Jasper was a great-grandson of Three Bars, the most influential Thoroughbred in American Quarter Horse history. Here is a really nice story about Three Bars. Bob Gray wrote in the article, “Yes, he was easy to handle but Three Bars was full of fire. He was one of the nicest horses you’d want to have around. But he didn’t like to be brushed or have his feet trimmed. He’d show a lot of white in his eye. If you didn’t know him, you’d think he was thinking about eating you up.” My horse was so similar. All talk and no action. He was very dominant and obstinate in the barn. Before his halter was on you would see a lot of ears back and attitude. Once you handled him he was lovely. Get the halter on and walk him around, he instantly calmed down. He loved the company, but was always a little testy.
A couple years later he was for lease or for sale. We instantly fell in love with his beauty.
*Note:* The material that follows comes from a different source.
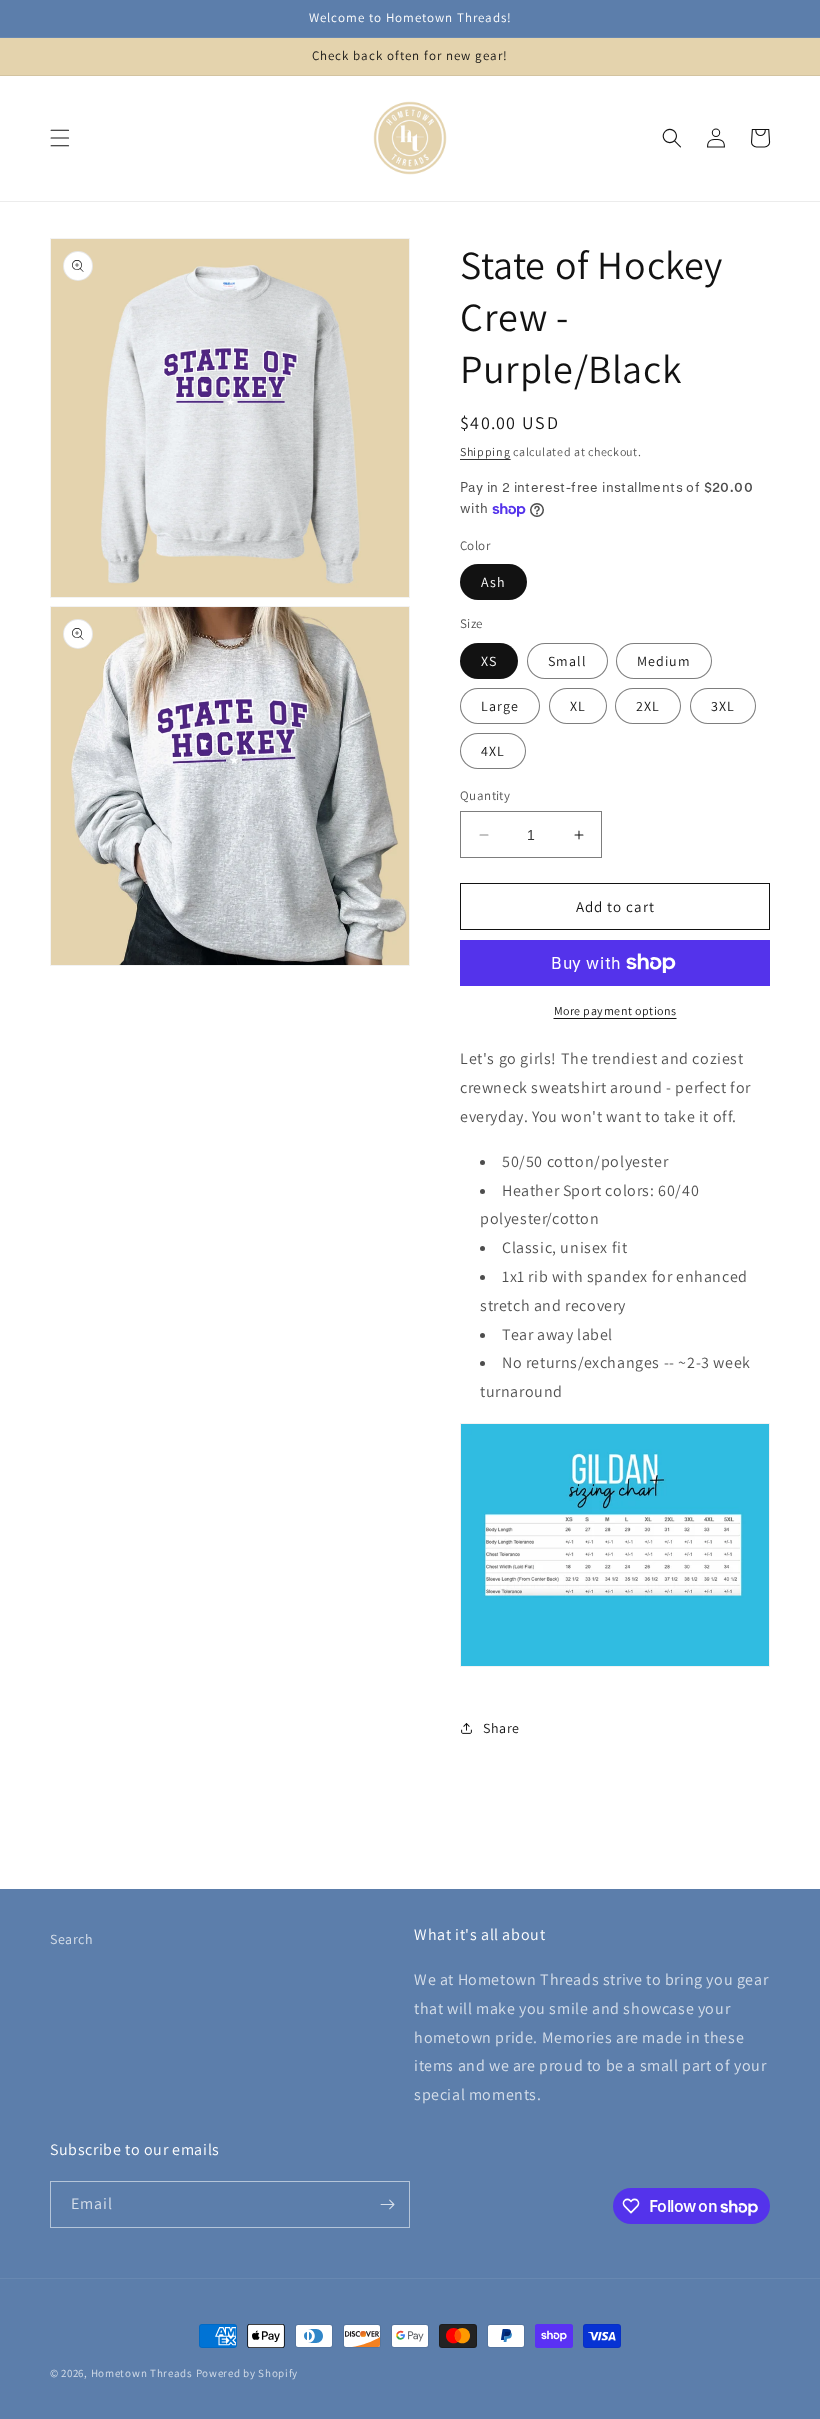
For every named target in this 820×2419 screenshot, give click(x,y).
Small (567, 661)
He was like black beauty with a perfect white diamond. For my entire life–at that point–I wanted a black horse. I still have a thing for black horses. Black horses always catch my eye. They are so elegant. I still would like another black horse. They will always remind me of Jasper.
When I started riding Jasper he was neglected, only being taken out of barn once a week or so. He was underweight and needed consistent care. He was so bored in the barn and had a lot of energy to burn. He had learned a lot of tricks, like breaking away while being tied up and setting himself free. He certainly kept things interesting. We took a lot of time caring for him. I took a lot of lessons with a lot of trainers, groundwork included. He needed a lot of turnout time too because I liked him to get his bucks out before I would ride.
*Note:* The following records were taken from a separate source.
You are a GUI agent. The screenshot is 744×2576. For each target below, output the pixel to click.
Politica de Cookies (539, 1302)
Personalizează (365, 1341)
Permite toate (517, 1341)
When my mom would take me to the barn she would start talking to me loudly and he would coming whinning in from his paddock. I always got a big whinny, unless I skipped a day of visiting him. Then I got the cold shoulder, no whinny. He would come over, but would not whinny. That made me feel very special. He also had a clock in his mind. He was so excited for our first summer together and learned that I would come to the barn in the morning. He knew he could eat his breakfast and stick his head out of the barn and wait. He knew I would be there soon. People told us they saw him waiting. Then when school would start up again, he would wait for a few days, until he would realize I wasn’t coming until the afternoon. He would occupy himself during the day and start waiting in the afternoon. I always wanted to go to the barn and spend hours turning him out, riding, grooming, feeding, and walking him around. After our daily ride, often times he would want to go walking after.
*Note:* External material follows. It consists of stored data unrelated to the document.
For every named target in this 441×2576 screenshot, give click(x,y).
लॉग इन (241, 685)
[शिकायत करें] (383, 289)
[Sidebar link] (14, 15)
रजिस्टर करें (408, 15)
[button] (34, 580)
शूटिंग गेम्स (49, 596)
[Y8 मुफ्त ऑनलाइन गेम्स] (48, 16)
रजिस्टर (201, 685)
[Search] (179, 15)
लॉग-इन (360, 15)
One time I went out on a trail ride with another girl at the barn and when we were coming back to the barn, he turned around and wanted to go back out again. He was not lazy and that made it a lot more fun. I knew he was having the time of his life. I had him for 8 years, and I wouldn’t say his energy level changed much at all towards the end. He had some arthritis and needed Adequan shots once a month, but he didn’t slow down. I was shocked when he died at 21 because I thought he was going to live longer. So many horses live to be 30. Well, I know if love could have saved him he wouldn’t have died.